Exact copies of the lines from the one holding "Where should I" through the last line of the entries below are to be printed, with pictures omitted.

[Entries taken from a collection]

==========

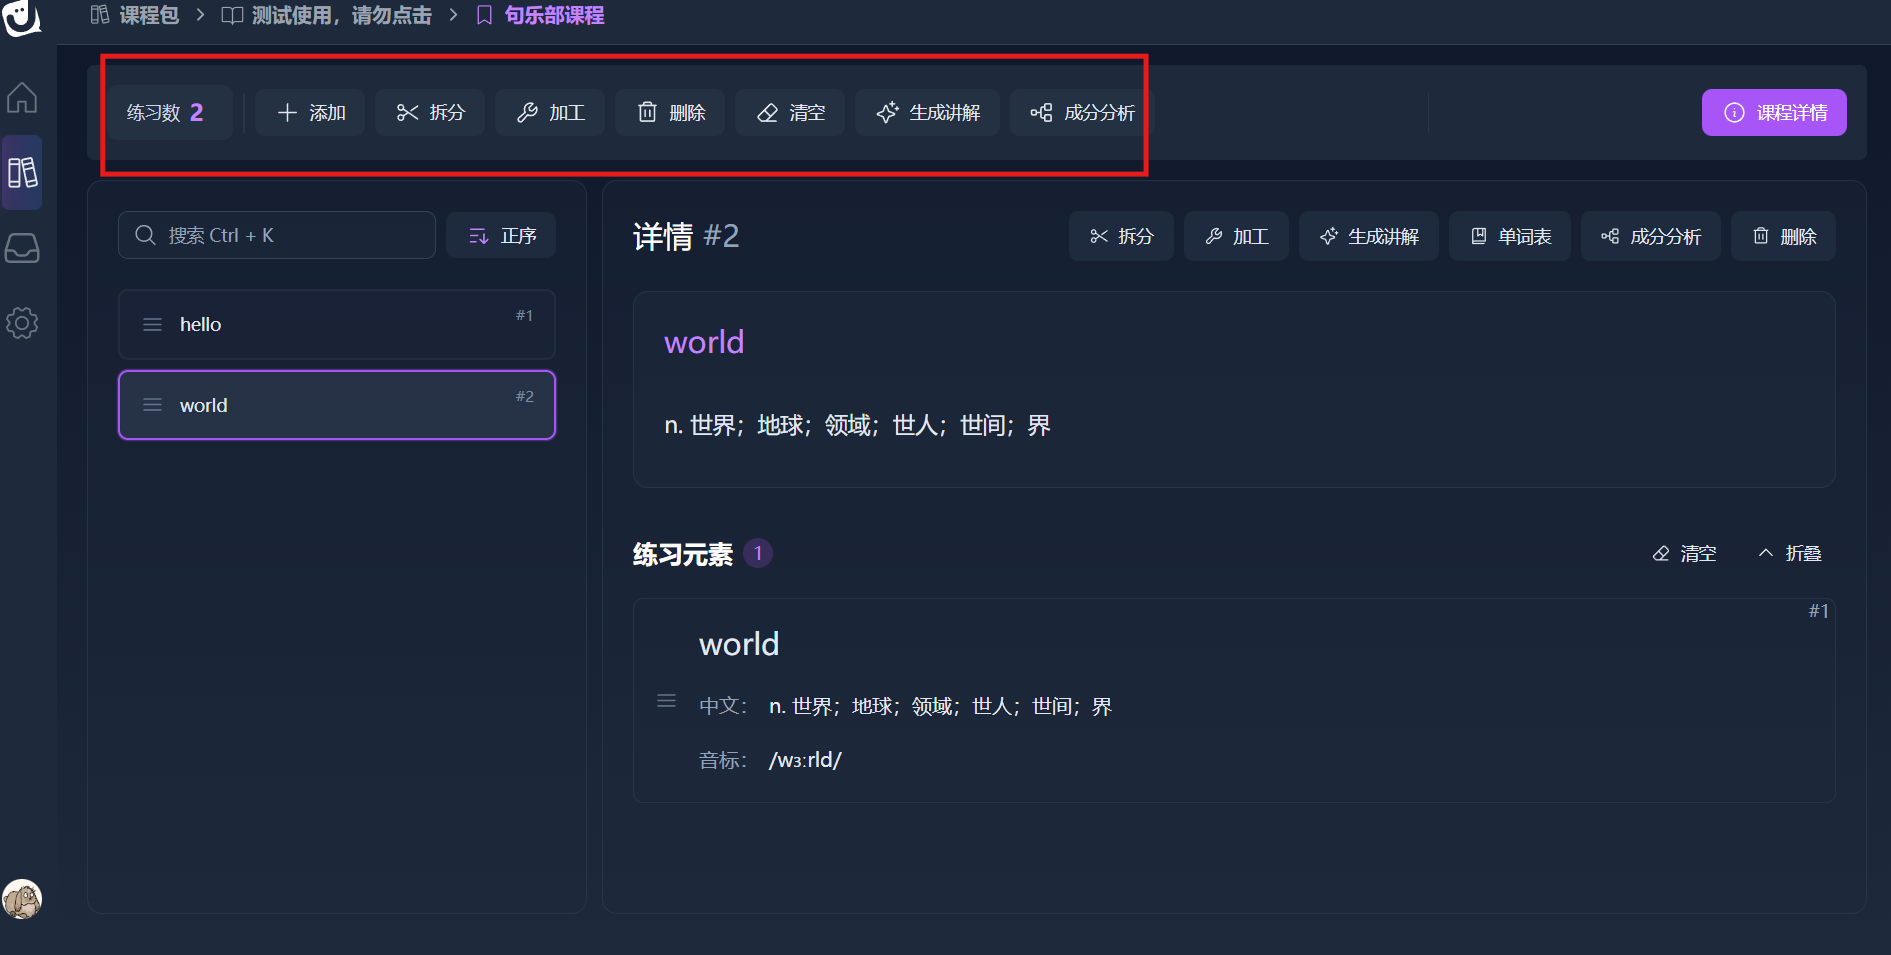
Task: Click 成分分析 in the detail panel toolbar
Action: 1650,237
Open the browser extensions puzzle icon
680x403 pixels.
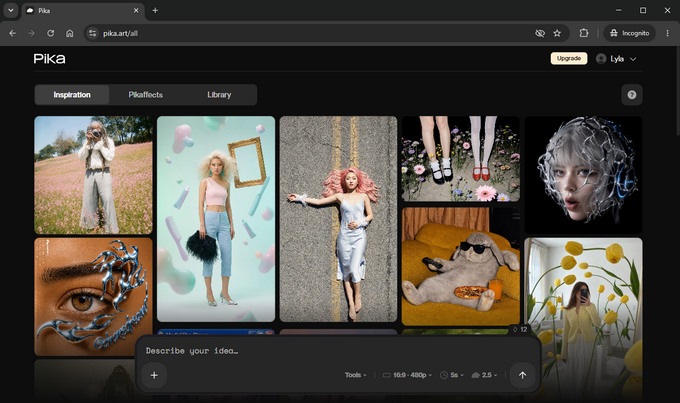point(584,33)
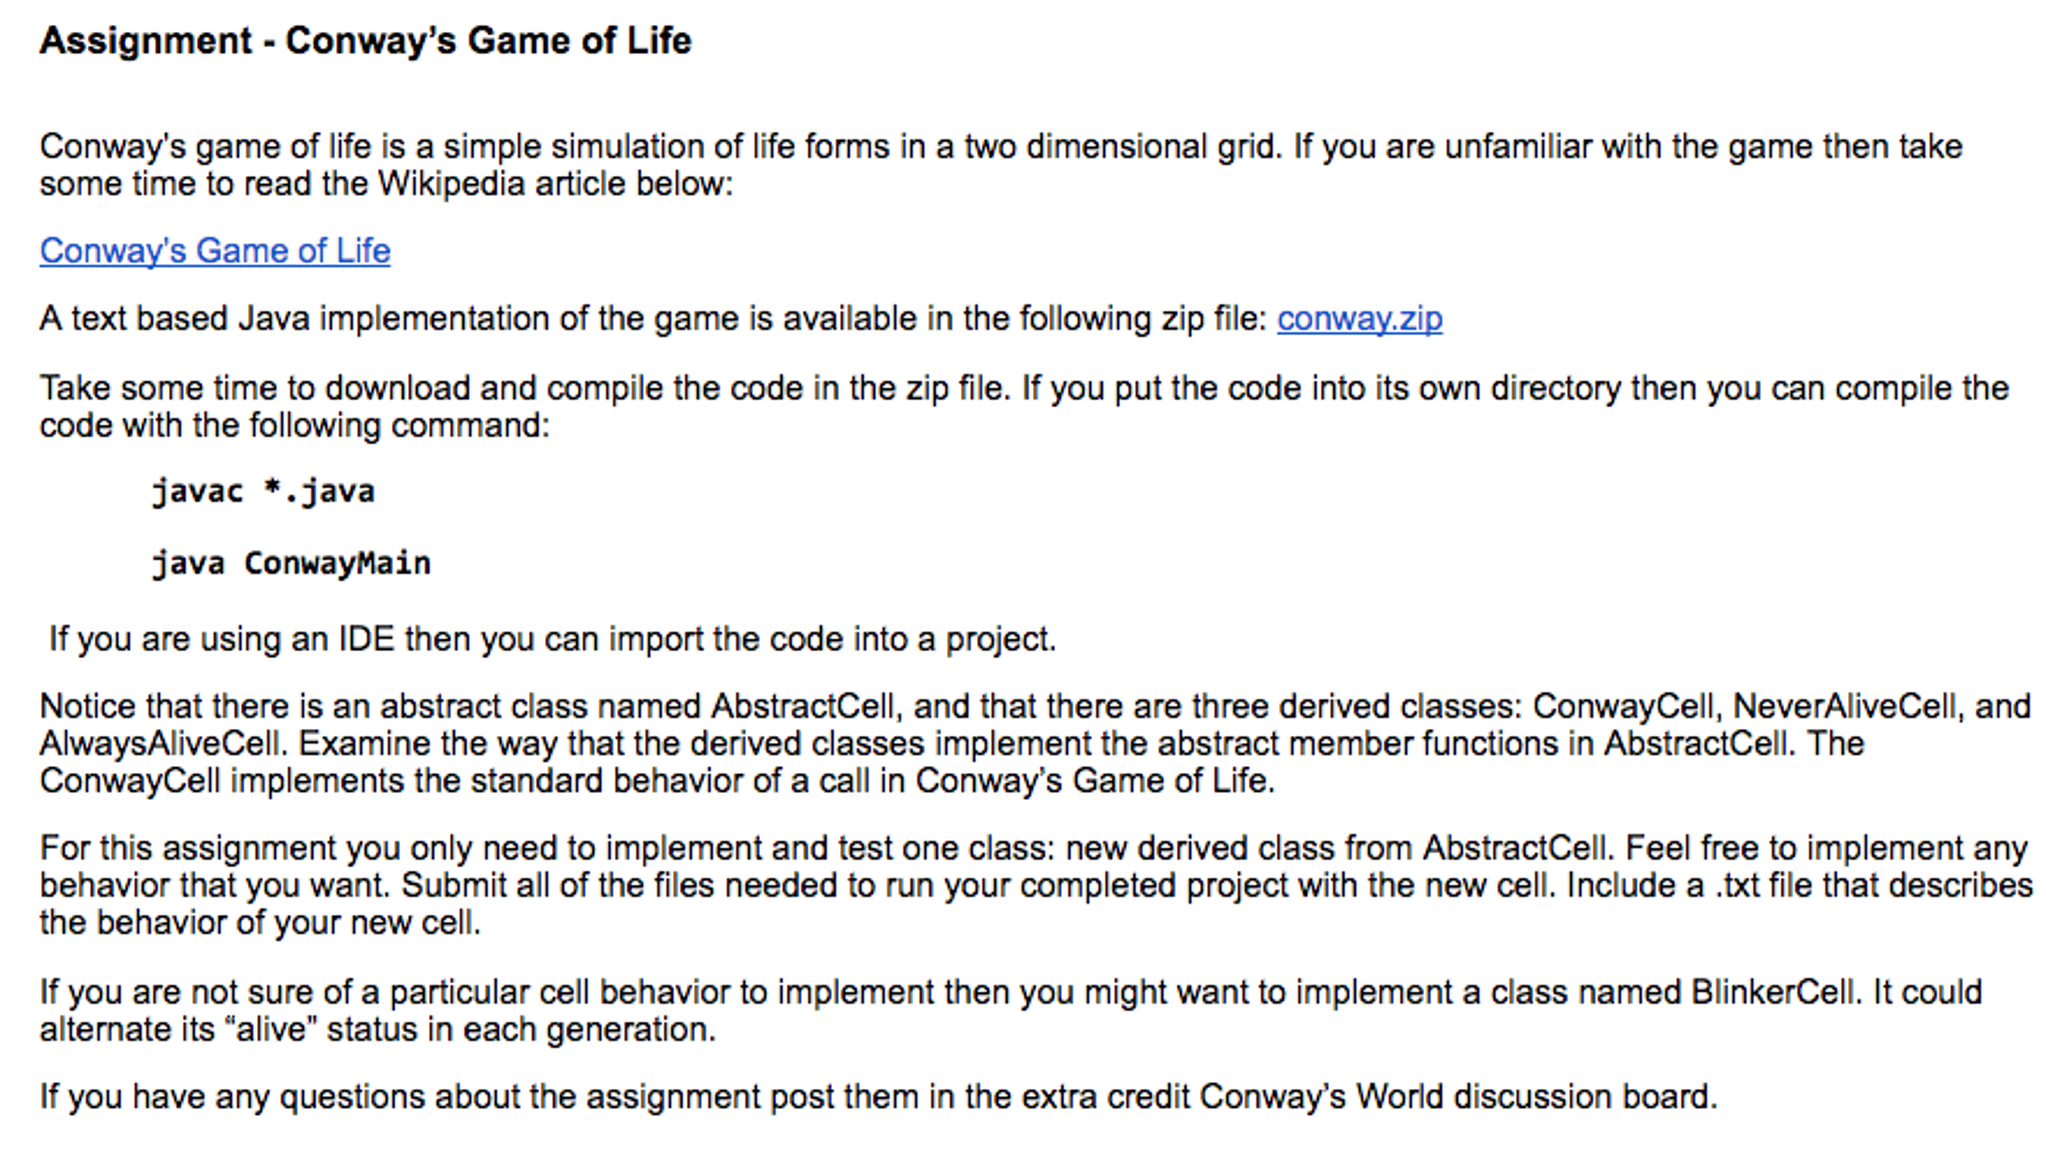Click the paragraph starting For this assignment
This screenshot has width=2046, height=1164.
1035,885
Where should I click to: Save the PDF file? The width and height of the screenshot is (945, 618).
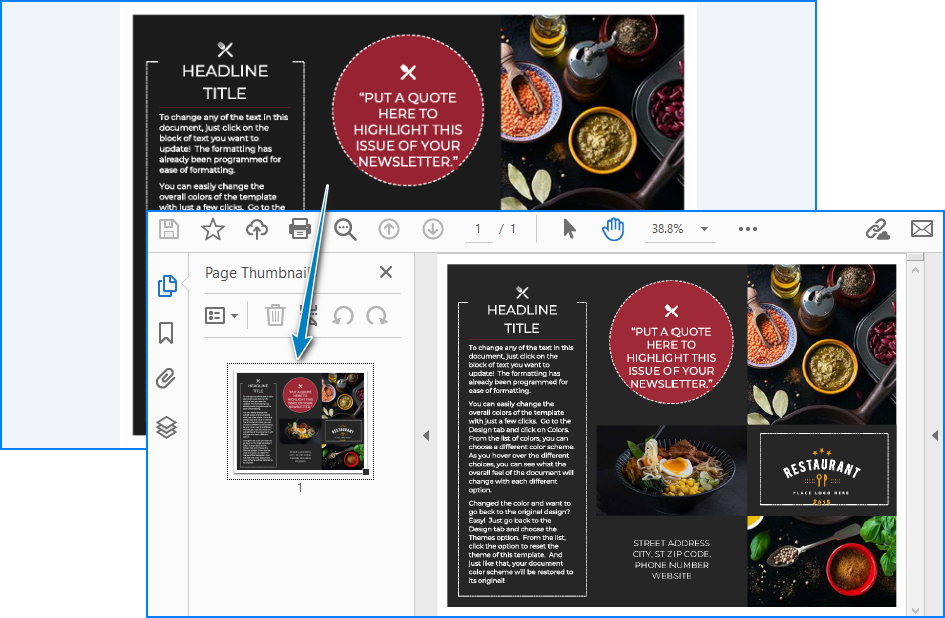[168, 229]
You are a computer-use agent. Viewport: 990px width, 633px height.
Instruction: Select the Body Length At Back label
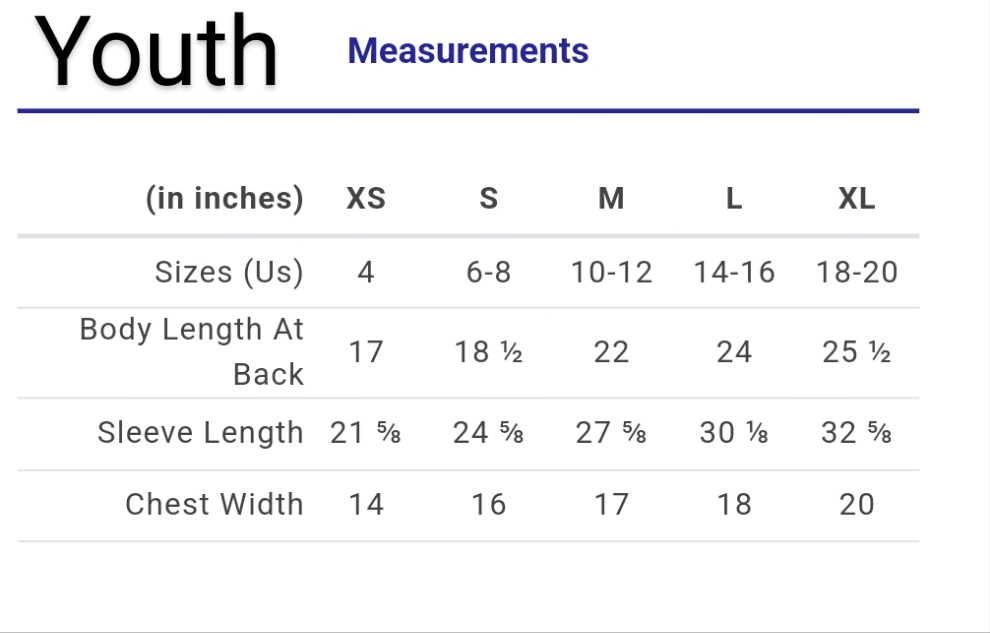pyautogui.click(x=192, y=351)
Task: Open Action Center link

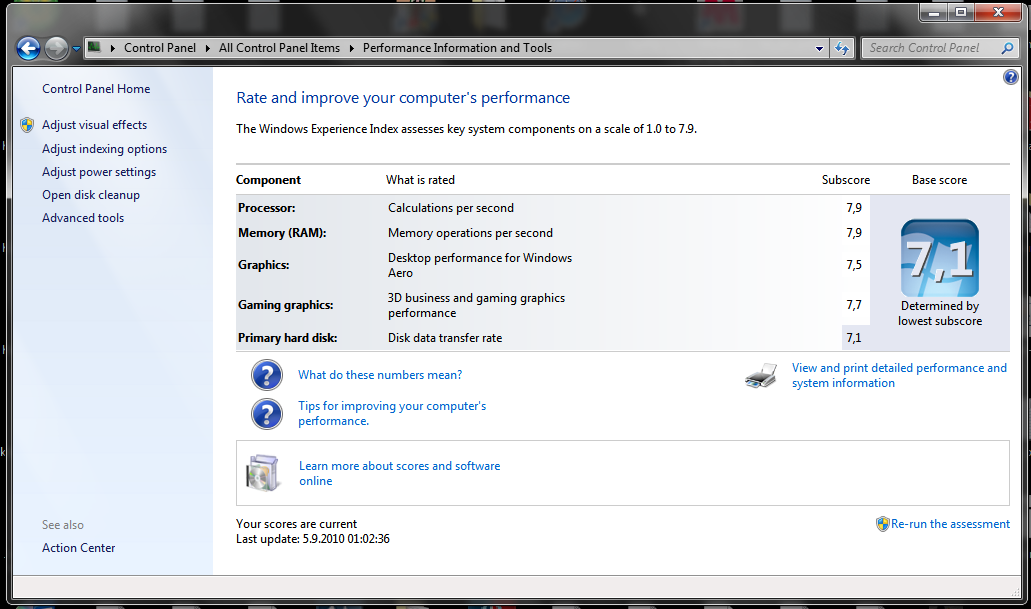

==========

SOLUTION TO THE EXERCISE ->
Where should I click to: Save the PDF file? The width and height of the screenshot is (945, 618).
[168, 229]
You are a computer-use agent. Viewport: 990px width, 633px height.
Instruction: Select the Body Length At Back label
pyautogui.click(x=192, y=351)
Task: Open Action Center link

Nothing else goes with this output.